ちょうど「9・11」から20年、ということで、あちこちで回顧する特集が組まれ、SNSなどを見ていても「あの時自分はニューヨークの○○にいた」という告白を目にすることが多い。

自分は、「あの時」どころか、人生の今に至るまでニューヨークという街には一度も足を踏み入れたことがないし、そもそも米国の地にすら、かれこれもう20年近く足を踏み入れていない。

だから、自分の「9・11」の記憶は、リアルなそれ、ではなく、テレビ画面越しにそれをぼんやりと眺めていた極東の島国の一市民のそれ、でしかないのだが*1、それでもこの季節になると何となく胸に湧いてくるものがあるのは、あの「2001年9月11日」前後の日々が人生におけるそれなりのターニングポイントだったから、なのだろうと思う。

・・・で、そのことをしみじみと振り返って書こうと思ったら、実は10年前のエントリーで既に書いていたことに気付いてしまったので、その一人語りはリンク張っておしまい。

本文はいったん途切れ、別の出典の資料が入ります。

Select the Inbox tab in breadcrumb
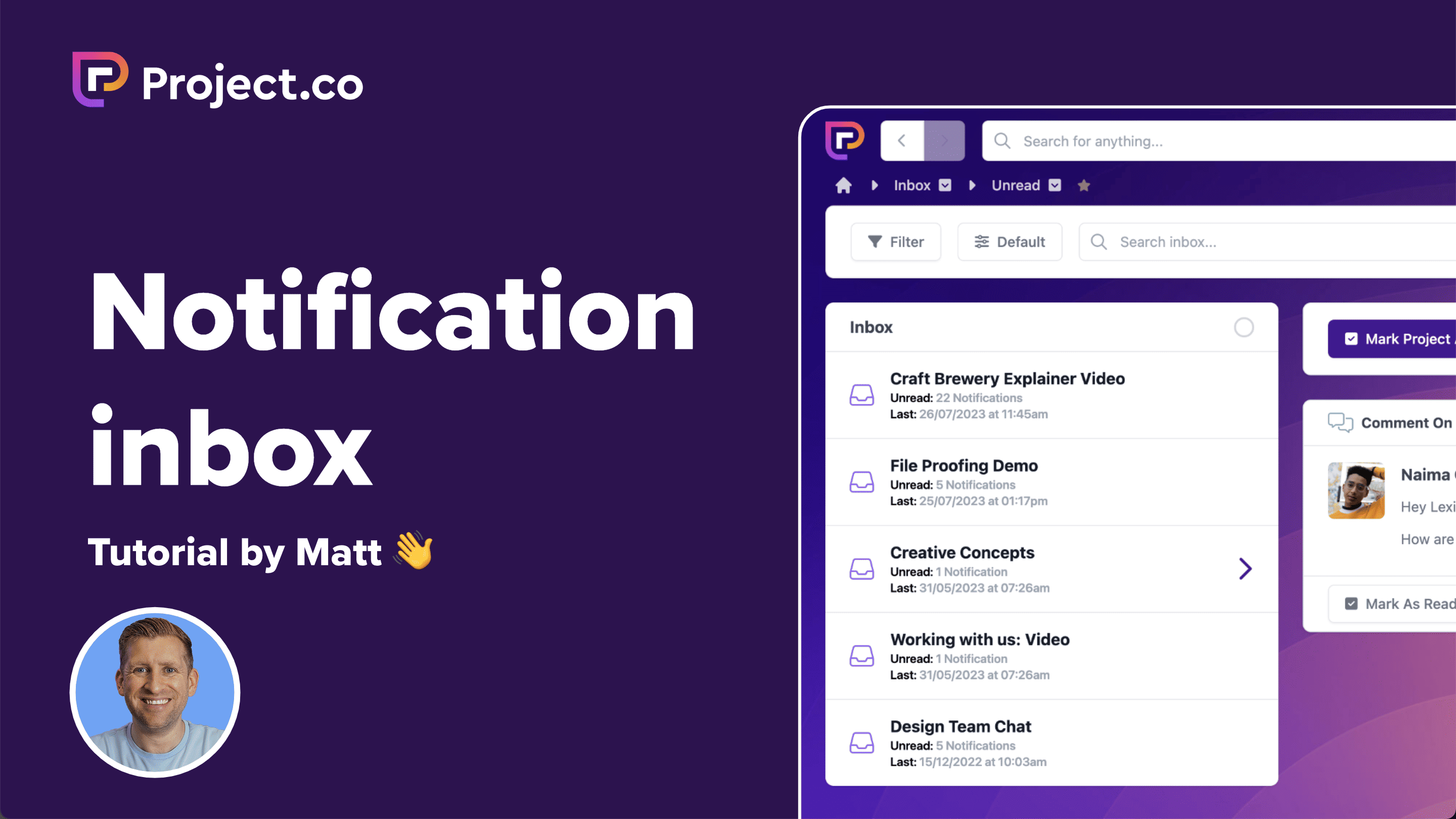This screenshot has height=819, width=1456. coord(912,185)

k-houmu-sensi2005.hatenablog.com

人と比べてそう誇れることがあるとも思えない人生ではあるのだが、「20代半ばを無為に過ごした」ということに関しては、仕事に勉強に、と溌溂と打ち込んでおられる今の若者の皆さまとの比較ではもちろんのこと、同世代の人間と比べても”屈指”だった。

もちろんあの頃だって、そんな日々がその先10年も20年も続くとはさすがに思っていなかったが、何もなければあと数年はそのまま緩やかな時を過ごし、さらにそのままレールに乗っかって気が付けば今を迎えている、ということだって十分あり得たわけだから、あの前後で起きたことは間違いなく自分にとっての”ウェイクアップコール”であり、その象徴として記憶に刻み込まれたのが「9・11」だったのだと思っている。

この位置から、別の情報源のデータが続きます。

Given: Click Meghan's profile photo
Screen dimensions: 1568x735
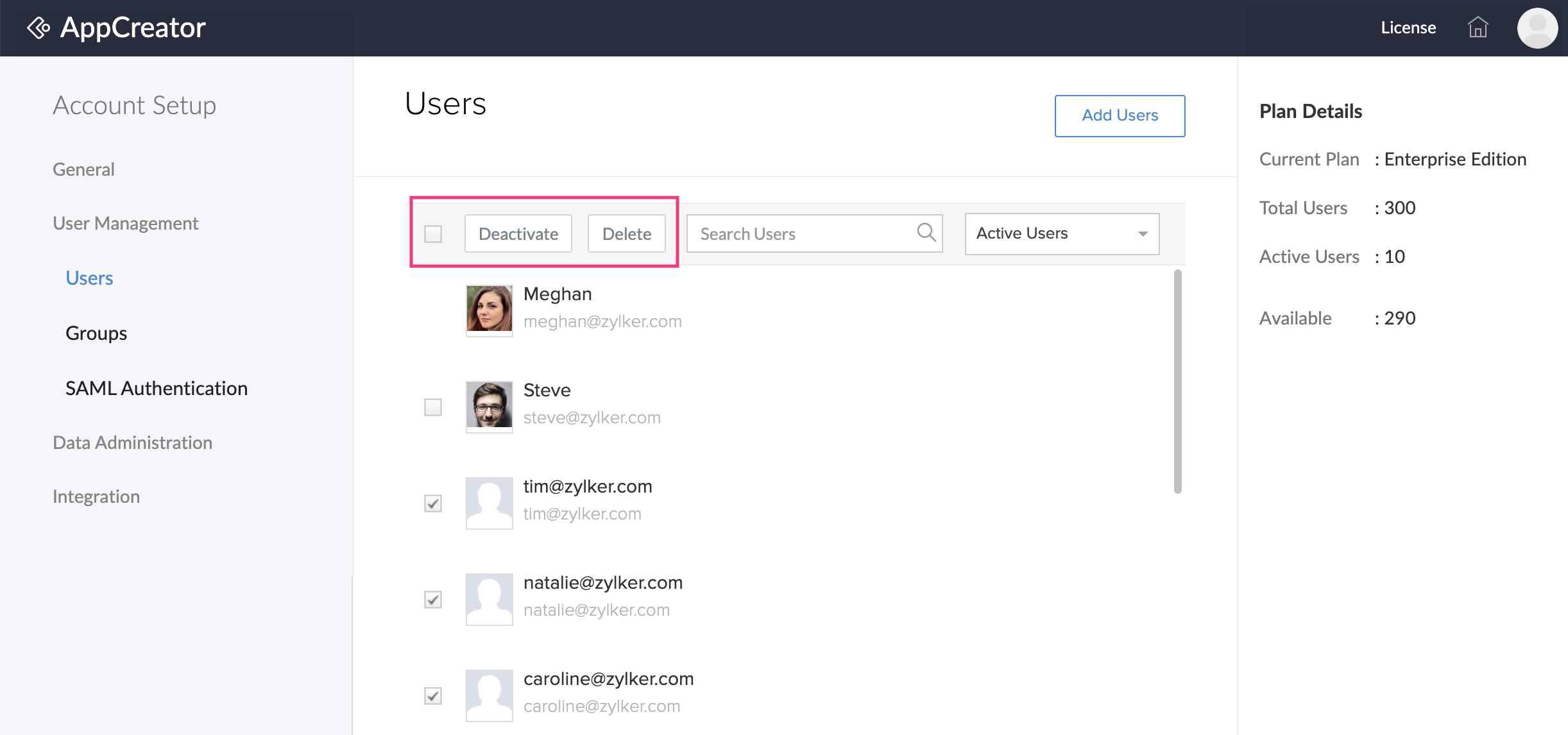Looking at the screenshot, I should click(489, 309).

世界を見回せば、先日もエントリーにしたためた通り、「この20年は何だったの?」とため息をつきたくなるような国際情勢の有様があり、一方でその間に起きた技術変革は、20年前の主役を不可逆的に”無用の長物”に変えている。その真ん中で、変わったように見えてまたいつか揺り戻しが来るかもしれない、というステータスになっているのが、多様性や環境に対する人々の意識、価値観、といったところだろうか。

自分に引き付けてみても、同じようなもので、大きく変わったものもあれば、全くと言ってよいほど変わっていないこともある。

「隔世の感があるなぁ・・・」と思うことも僅かにある一方で、時間が連続しているがゆえに未だに「昨日のこと」のように振り返ってしまうことも多々あったりする。

あの時「ウェイクアップ」した結果、歩むことになったここまでの旅は、計画もロクすっぽ立てずに歩いてきた割には、一片たりとも後悔の念を抱かずに済む、自分が考えうる限りでは最高の道のりだった。

ただ、どんなに経験を積んで様々なものを手に入れても、心の中に「日々を無為に過ごしたい」という誘惑が眠っているところだけは20年前とまるで変わっていないような気がしていて、様々な軛から解放されて手に入れた今の環境は、ともすればそういう方向に自分を導く誘惑には事欠かない。

もう一度、何かをきっかけにウェイクアップして、さらにこの先10年、20年、未踏の地を目指すのか、それとも、もはや折り返しを過ぎた人生を逆算して緩やかな日々に戻るのか・・・。

今わかっていることは「計算できる人生などない」ということだけだから、これまでどおり、目の前に転がってきたものに飛びつくかどうか、二者択一の選択肢の積み重ねで歩みを進めていくだけではあるのだが、さらにこの先、10年後、20年後時を過ごして振り返った時の時間の”軽さ”は、今と同じものなのか、それとも違うのか。それがわからないだけにちょっと迷っている2021年9月11日。

まぁいずれ、迷っていたことも忘れて、気が付けば10年、ということになってしまいそうではあるのだけど、とりあえずは今の心情、ということで、以上のとおり、ここに書き残しておくことにしたい。

*1:この点、同じ「・11」でも「3・11」とは全く次元が違う話である。